An Inland Voyage - Noyon Cathedral

1. Preface

2. Antwerp to Boom

3. On the Willebroek Canal

4. The Royal Sport Nautique

5. At Maubeuge

6. On the Sambre Canalised

7. Pont-Sur-Sambre We are Pedlars

8. Pont-Sur-Sambre The Travelling Merchant

9. On the Sambre Canalised

10. At Landrecies

11. Sambre and Oise Canal

12. The Oise in Flood

13. Origny Sainte-Benoite A By-Day

14. Origny Sainte-Benoite The Company at Table

15. Down the Oise

16. La Fere of Cursed Memory

17. Down the Oise

18. Noyon Cathedral

19. Down the Oise To Compiegne

20. At Compiegne

21. Changed Times

22. Down the Oise: Church Interiors

23. Precy and the Marionnettes

24. Back to the World







NOYON CATHEDRAL



Noyon stands about a mile from the river, in a little plain
surrounded by wooded hills, and entirely covers an eminence with
its tile roofs, surmounted by a long, straight-backed cathedral
with two stiff towers. As we got into the town, the tile roofs
seemed to tumble uphill one upon another, in the oddest disorder;
but for all their scrambling, they did not attain above the knees
of the cathedral, which stood, upright and solemn, over all. As
the streets drew near to this presiding genius, through the market-
place under the Hotel de Ville, they grew emptier and more
composed. Blank walls and shuttered windows were turned to the
great edifice, and grass grew on the white causeway. 'Put off thy
shoes from off thy feet, for the place whereon thou standest is
holy ground.' The Hotel du Nord, nevertheless, lights its secular
tapers within a stone-cast of the church; and we had the superb
east-end before our eyes all morning from the window of our
bedroom. I have seldom looked on the east-end of a church with
more complete sympathy. As it flanges out in three wide terraces
and settles down broadly on the earth, it looks like the poop of
some great old battle-ship. Hollow-backed buttresses carry vases,
which figure for the stern lanterns. There is a roll in the
ground, and the towers just appear above the pitch of the roof, as
though the good ship were bowing lazily over an Atlantic swell. At
any moment it might be a hundred feet away from you, climbing the
next billow. At any moment a window might open, and some old
admiral thrust forth a cocked hat, and proceed to take an
observation. The old admirals sail the sea no longer; the old
ships of battle are all broken up, and live only in pictures; but
this, that was a church before ever they were thought upon, is
still a church, and makes as brave an appearance by the Oise. The
cathedral and the river are probably the two oldest things for
miles around; and certainly they have both a grand old age.

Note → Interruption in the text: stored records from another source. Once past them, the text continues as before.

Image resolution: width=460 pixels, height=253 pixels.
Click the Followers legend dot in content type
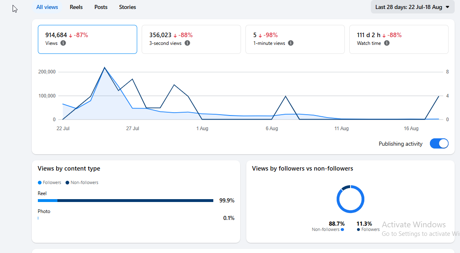[x=39, y=183]
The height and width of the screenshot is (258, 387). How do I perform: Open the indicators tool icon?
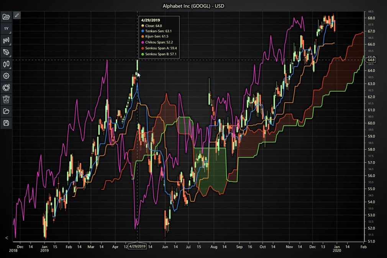6,40
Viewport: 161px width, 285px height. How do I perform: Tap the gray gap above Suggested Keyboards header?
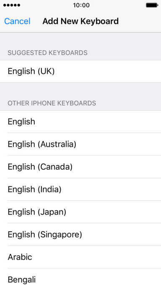(80, 40)
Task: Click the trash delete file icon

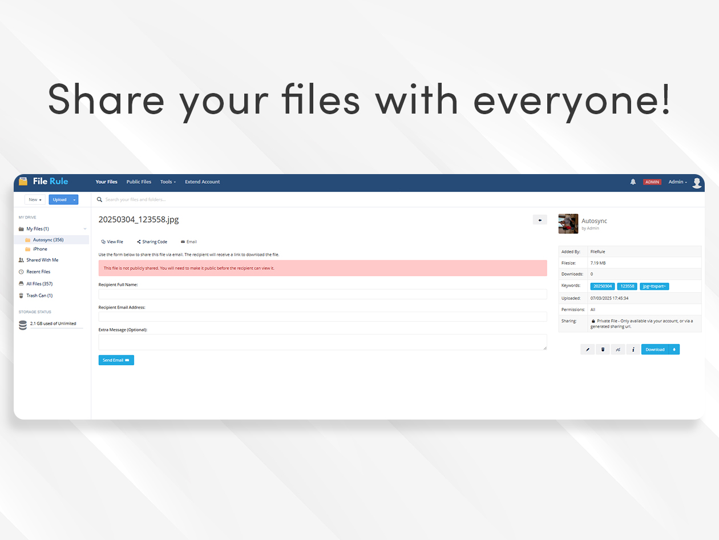Action: 603,349
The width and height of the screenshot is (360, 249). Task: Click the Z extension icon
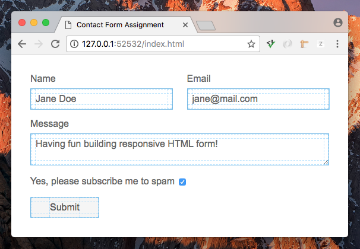[x=321, y=44]
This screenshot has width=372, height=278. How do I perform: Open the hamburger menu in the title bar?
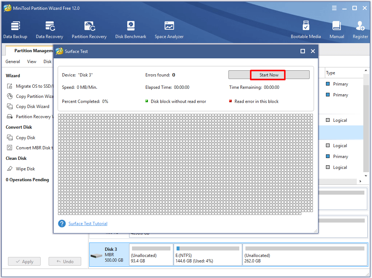[334, 8]
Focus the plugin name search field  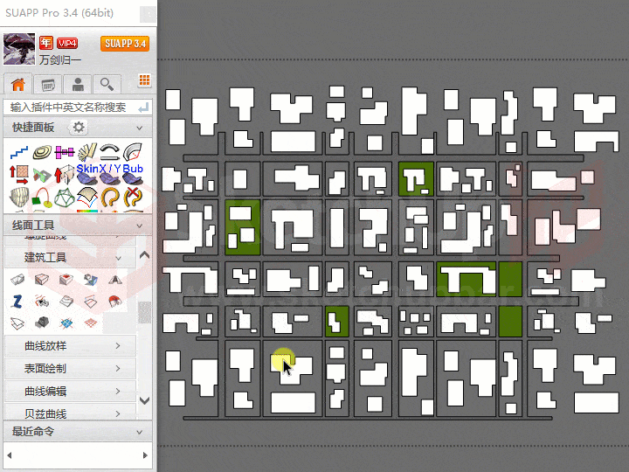coord(70,107)
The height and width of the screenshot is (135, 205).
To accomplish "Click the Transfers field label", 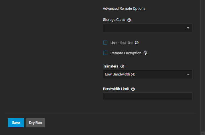I will (x=110, y=66).
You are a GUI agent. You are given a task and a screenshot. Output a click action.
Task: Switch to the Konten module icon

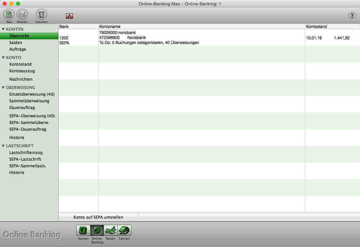(x=83, y=231)
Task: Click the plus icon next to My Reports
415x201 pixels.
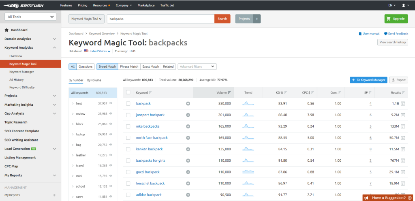Action: pyautogui.click(x=54, y=195)
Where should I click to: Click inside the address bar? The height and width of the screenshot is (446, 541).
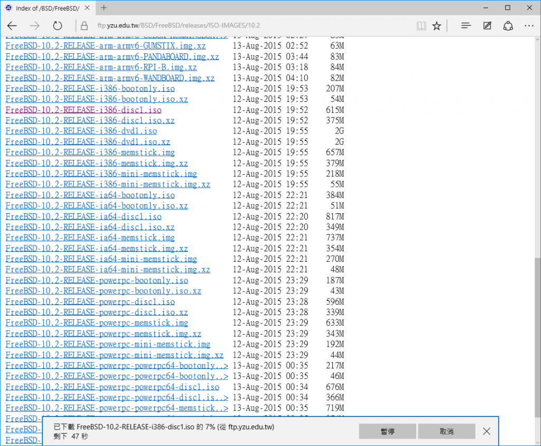(x=211, y=25)
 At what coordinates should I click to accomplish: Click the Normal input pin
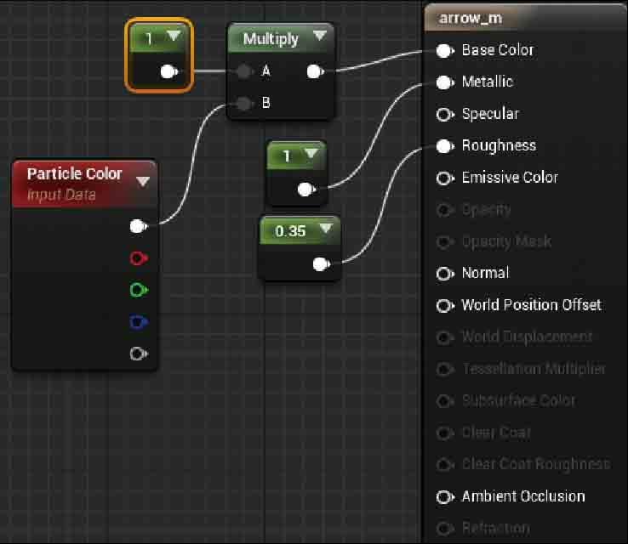443,274
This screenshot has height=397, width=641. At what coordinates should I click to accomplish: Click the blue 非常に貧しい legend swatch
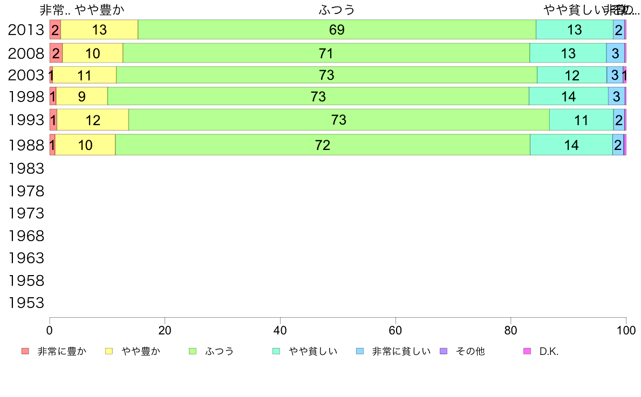pyautogui.click(x=360, y=351)
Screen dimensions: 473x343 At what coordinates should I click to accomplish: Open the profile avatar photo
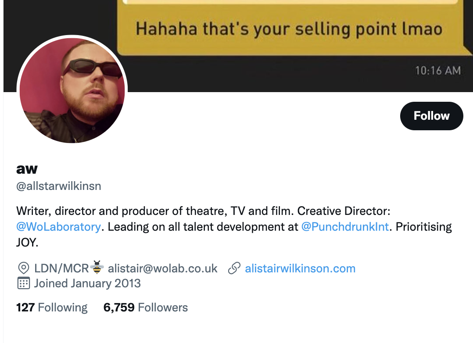point(72,90)

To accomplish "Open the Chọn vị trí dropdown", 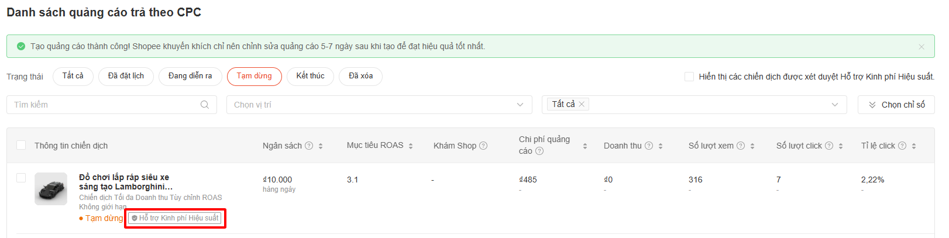I will pyautogui.click(x=379, y=105).
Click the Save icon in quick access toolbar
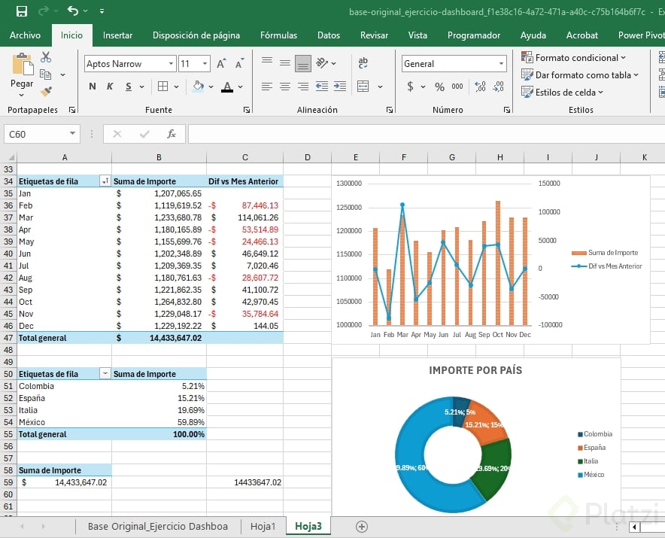Image resolution: width=665 pixels, height=538 pixels. coord(22,11)
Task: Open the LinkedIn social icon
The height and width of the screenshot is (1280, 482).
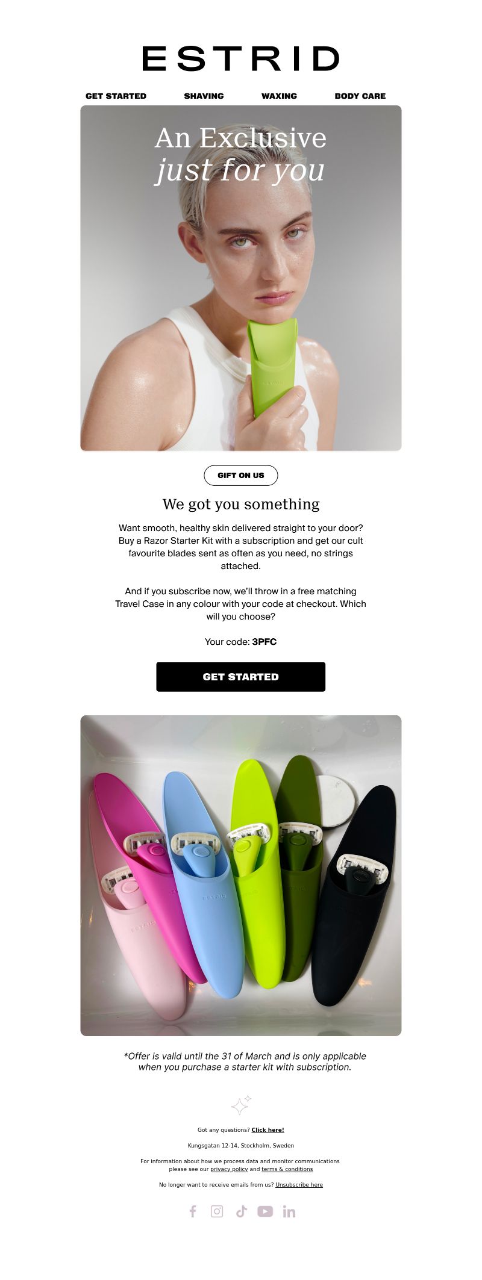Action: coord(289,1211)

The Sacristan took us to the top of one of the towers, and showed
us the five bells hanging in their loft. From above, the town was
a tesselated pavement of roofs and gardens; the old line of rampart
was plainly traceable; and the Sacristan pointed out to us, far
across the plain, in a bit of gleaming sky between two clouds, the
towers of Chateau Coucy.

I find I never weary of great churches. It is my favourite kind of
mountain scenery. Mankind was never so happily inspired as when it
made a cathedral: a thing as single and specious as a statue to
the first glance, and yet, on examination, as lively and
interesting as a forest in detail. The height of spires cannot be
taken by trigonometry; they measure absurdly short, but how tall
they are to the admiring eye! And where we have so many elegant
proportions, growing one out of the other, and all together into
one, it seems as if proportion transcended itself, and became
something different and more imposing. I could never fathom how a
man dares to lift up his voice to preach in a cathedral. What is
he to say that will not be an anti-climax? For though I have heard
a considerable variety of sermons, I never yet heard one that was
so expressive as a cathedral. 'Tis the best preacher itself, and
preaches day and night; not only telling you of man's art and
aspirations in the past, but convicting your own soul of ardent
sympathies; or rather, like all good preachers, it sets you
preaching to yourself;--and every man is his own doctor of divinity
in the last resort.

As I sat outside of the hotel in the course of the afternoon, the
sweet groaning thunder of the organ floated out of the church like
a summons. I was not averse, liking the theatre so well, to sit
out an act or two of the play, but I could never rightly make out
the nature of the service I beheld. Four or five priests and as
many choristers were singing Miserere before the high altar when I
went in. There was no congregation but a few old women on chairs
and old men kneeling on the pavement. After a while a long train
of young girls, walking two and two, each with a lighted taper in
her hand, and all dressed in black with a white veil, came from
behind the altar, and began to descend the nave; the four first
carrying a Virgin and child upon a table. The priests and
choristers arose from their knees and followed after, singing 'Ave
Mary' as they went. In this order they made the circuit of the
cathedral, passing twice before me where I leaned against a pillar.
The priest who seemed of most consequence was a strange, down-
looking old man. He kept mumbling prayers with his lips; but as he
looked upon me darkling, it did not seem as if prayer were
uppermost in his heart. Two others, who bore the burthen of the
chaunt, were stout, brutal, military-looking men of forty, with
bold, over-fed eyes; they sang with some lustiness, and trolled
forth 'Ave Mary' like a garrison catch. The little girls were
timid and grave. As they footed slowly up the aisle, each one took
a moment's glance at the Englishman; and the big nun who played
marshal fairly stared him out of countenance. As for the
choristers, from first to last they misbehaved as only boys can
misbehave; and cruelly marred the performance with their antics.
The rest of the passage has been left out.